CUI Global Enters Into Non-Binding Letter of Intent to Acquire Four Companies

-Transformational Transaction to Create Diversified Energy Services Company-

-Pro Forma CUI Global to be Led by former Quanta Services CEO Jim O’Neil-


TUALATIN, Ore., May 15, 2019 -- CUI Global, Inc. (NASDAQ: CUI) (“the Company”), today announced the execution of a non-binding Letter of Intent to acquire 100% of the outstanding stock of four privately-held companies for consideration consisting of cash, seller debt, and CUI Global equity.


Description of Pro Forma CUI

The combination of CUI Global (“Pro Forma CUI”) as the public company platform with four privately-held companies will create a diversified energy services company addressing an estimated $184 billion in annual spend1 in the U.S. mid-stream/mid-and down-stream sector of the oil and gas industry. The senior management team of Pro Forma CUI will consist of seasoned industry leaders, including new CEO and Vice-Chairman, Jim O’Neil; President and General Counsel, Bill Clough; Rusty Brown, former Executive VP of Corporate Development for Shaw Group, and others to be named later.

───

WORK INSTRUCTIONS
Copy the press release word for word, everything from "TUALATIN, Ore., May" down to "CUI Global equity.". The lines that come next are not needed here.

───

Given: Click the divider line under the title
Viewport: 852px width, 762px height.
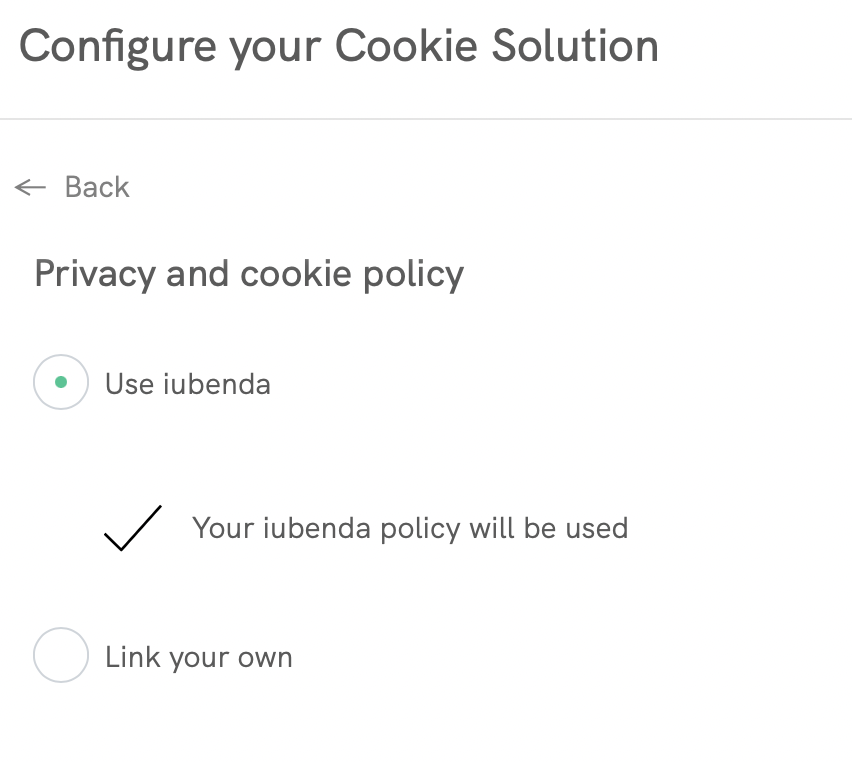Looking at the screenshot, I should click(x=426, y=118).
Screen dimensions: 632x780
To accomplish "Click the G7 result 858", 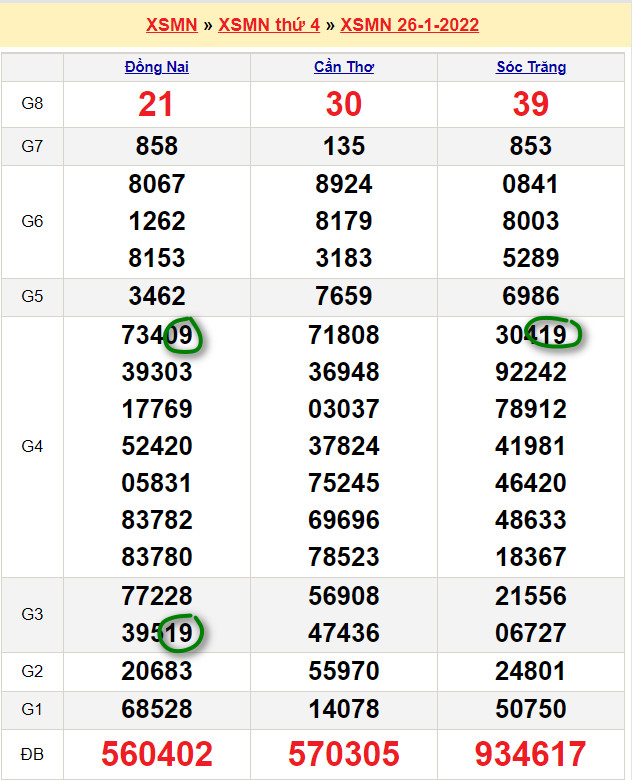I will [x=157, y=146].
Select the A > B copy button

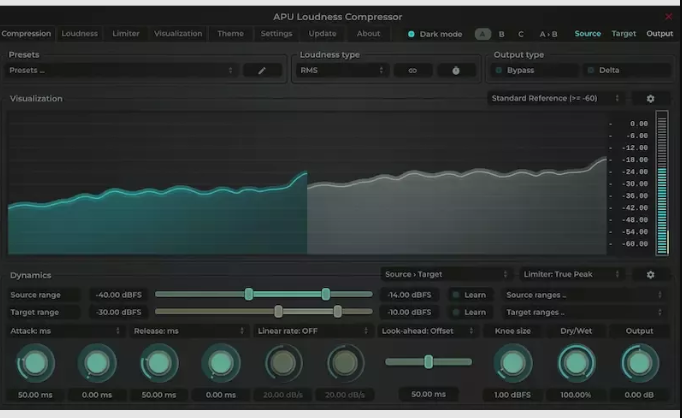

───

WRITTEN ANSWER
TUALATIN, Ore., May 15, 2019 -- CUI Global, Inc. (NASDAQ: CUI) (“the Company”), today announced the execution of a non-binding Letter of Intent to acquire 100% of the outstanding stock of four privately-held companies for consideration consisting of cash, seller debt, and CUI Global equity.